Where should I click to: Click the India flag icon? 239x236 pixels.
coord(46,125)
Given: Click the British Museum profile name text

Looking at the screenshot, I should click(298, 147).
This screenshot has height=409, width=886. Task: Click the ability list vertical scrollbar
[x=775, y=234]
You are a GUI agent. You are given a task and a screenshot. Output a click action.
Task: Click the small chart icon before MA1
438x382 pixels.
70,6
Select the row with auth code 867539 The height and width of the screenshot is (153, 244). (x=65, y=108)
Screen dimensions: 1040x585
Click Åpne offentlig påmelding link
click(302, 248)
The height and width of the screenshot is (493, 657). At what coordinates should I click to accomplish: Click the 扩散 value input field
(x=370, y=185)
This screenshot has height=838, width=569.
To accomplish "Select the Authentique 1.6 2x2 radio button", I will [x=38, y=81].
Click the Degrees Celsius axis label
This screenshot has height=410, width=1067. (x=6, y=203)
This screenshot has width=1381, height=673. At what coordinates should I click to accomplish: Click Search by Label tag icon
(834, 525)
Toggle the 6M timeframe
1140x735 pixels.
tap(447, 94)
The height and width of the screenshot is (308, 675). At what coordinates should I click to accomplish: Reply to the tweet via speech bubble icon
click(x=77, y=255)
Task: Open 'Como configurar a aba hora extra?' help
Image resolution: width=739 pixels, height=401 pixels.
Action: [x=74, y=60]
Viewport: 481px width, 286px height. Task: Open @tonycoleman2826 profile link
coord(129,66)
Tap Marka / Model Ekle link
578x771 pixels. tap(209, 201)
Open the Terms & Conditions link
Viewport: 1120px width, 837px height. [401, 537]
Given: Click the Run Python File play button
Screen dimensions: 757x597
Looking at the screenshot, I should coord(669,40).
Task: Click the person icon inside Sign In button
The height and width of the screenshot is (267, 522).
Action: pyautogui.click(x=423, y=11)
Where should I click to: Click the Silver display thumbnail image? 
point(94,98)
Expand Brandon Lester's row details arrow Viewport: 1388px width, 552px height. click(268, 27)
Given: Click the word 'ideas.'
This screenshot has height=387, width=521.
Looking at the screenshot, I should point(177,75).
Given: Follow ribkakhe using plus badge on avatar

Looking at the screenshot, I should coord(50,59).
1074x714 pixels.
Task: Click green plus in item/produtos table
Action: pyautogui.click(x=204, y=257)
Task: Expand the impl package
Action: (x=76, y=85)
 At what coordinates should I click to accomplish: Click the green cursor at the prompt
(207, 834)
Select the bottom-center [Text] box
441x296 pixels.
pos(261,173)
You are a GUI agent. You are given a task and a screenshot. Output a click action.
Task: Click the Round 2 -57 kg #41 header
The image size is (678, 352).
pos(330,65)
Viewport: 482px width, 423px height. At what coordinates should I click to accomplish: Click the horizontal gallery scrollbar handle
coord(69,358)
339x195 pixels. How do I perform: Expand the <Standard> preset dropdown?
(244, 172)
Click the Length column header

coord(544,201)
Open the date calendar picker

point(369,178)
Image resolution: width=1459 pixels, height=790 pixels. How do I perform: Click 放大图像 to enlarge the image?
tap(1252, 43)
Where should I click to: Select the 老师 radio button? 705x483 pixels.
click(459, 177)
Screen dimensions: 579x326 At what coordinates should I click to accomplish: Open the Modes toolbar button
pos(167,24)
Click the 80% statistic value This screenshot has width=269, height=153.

**WHAT YOU HAVE TO DO:** Every line above is to be transcribed exactly.

**EXPECTED OUTPUT:**
Where should I click to: Click the India flag icon? 239x236 pixels.
coord(46,125)
Given: Click the British Museum profile name text

Looking at the screenshot, I should click(298, 147).
This screenshot has height=409, width=886. Task: Click the ability list vertical scrollbar
[x=775, y=234]
You are a GUI agent. You are given a task and a screenshot. Output a click action.
Task: Click the small chart icon before MA1
438x382 pixels.
70,6
Select the row with auth code 867539 The height and width of the screenshot is (153, 244). (x=65, y=108)
Screen dimensions: 1040x585
Click Åpne offentlig påmelding link
click(302, 248)
The height and width of the screenshot is (493, 657). At what coordinates should I click to accomplish: Click the 扩散 value input field
(x=370, y=185)
This screenshot has height=838, width=569.
To accomplish "Select the Authentique 1.6 2x2 radio button", I will [x=38, y=81].
Click the Degrees Celsius axis label
This screenshot has height=410, width=1067. (x=6, y=203)
This screenshot has width=1381, height=673. At what coordinates should I click to accomplish: Click Search by Label tag icon
(834, 525)
Toggle the 6M timeframe
1140x735 pixels.
tap(447, 94)
The height and width of the screenshot is (308, 675). At what coordinates should I click to accomplish: Reply to the tweet via speech bubble icon
click(x=77, y=255)
Task: Open 'Como configurar a aba hora extra?' help
Image resolution: width=739 pixels, height=401 pixels.
Action: [x=74, y=60]
Viewport: 481px width, 286px height. Task: Open @tonycoleman2826 profile link
coord(129,66)
Tap Marka / Model Ekle link
578x771 pixels. tap(209, 201)
Open the Terms & Conditions link
Viewport: 1120px width, 837px height. [401, 537]
Given: Click the Run Python File play button
Screen dimensions: 757x597
Looking at the screenshot, I should coord(669,40).
Task: Click the person icon inside Sign In button
The height and width of the screenshot is (267, 522).
Action: pyautogui.click(x=423, y=11)
Where should I click to: Click the Silver display thumbnail image? 
point(94,98)
Expand Brandon Lester's row details arrow Viewport: 1388px width, 552px height. click(268, 27)
Given: Click the word 'ideas.'
This screenshot has height=387, width=521.
Looking at the screenshot, I should point(177,75).
Given: Follow ribkakhe using plus badge on avatar

Looking at the screenshot, I should coord(50,59).
1074x714 pixels.
Task: Click green plus in item/produtos table
Action: pyautogui.click(x=204, y=257)
Task: Expand the impl package
Action: (x=76, y=85)
 At what coordinates should I click to accomplish: Click the green cursor at the prompt
(207, 834)
Select the bottom-center [Text] box
441x296 pixels.
pos(261,173)
You are a GUI agent. You are given a task and a screenshot. Output a click action.
Task: Click the Round 2 -57 kg #41 header
The image size is (678, 352).
pos(330,65)
Viewport: 482px width, 423px height. At what coordinates should I click to accomplish: Click the horizontal gallery scrollbar handle
coord(69,358)
339x195 pixels. How do I perform: Expand the <Standard> preset dropdown?
(244, 172)
Click the Length column header

coord(544,201)
Open the date calendar picker

point(369,178)
Image resolution: width=1459 pixels, height=790 pixels. How do I perform: Click 放大图像 to enlarge the image?
tap(1252, 43)
Where should I click to: Select the 老师 radio button? 705x483 pixels.
click(459, 177)
Screen dimensions: 579x326 At what coordinates should I click to accomplish: Open the Modes toolbar button
pos(167,24)
Click the 80% statistic value This screenshot has width=269, height=153.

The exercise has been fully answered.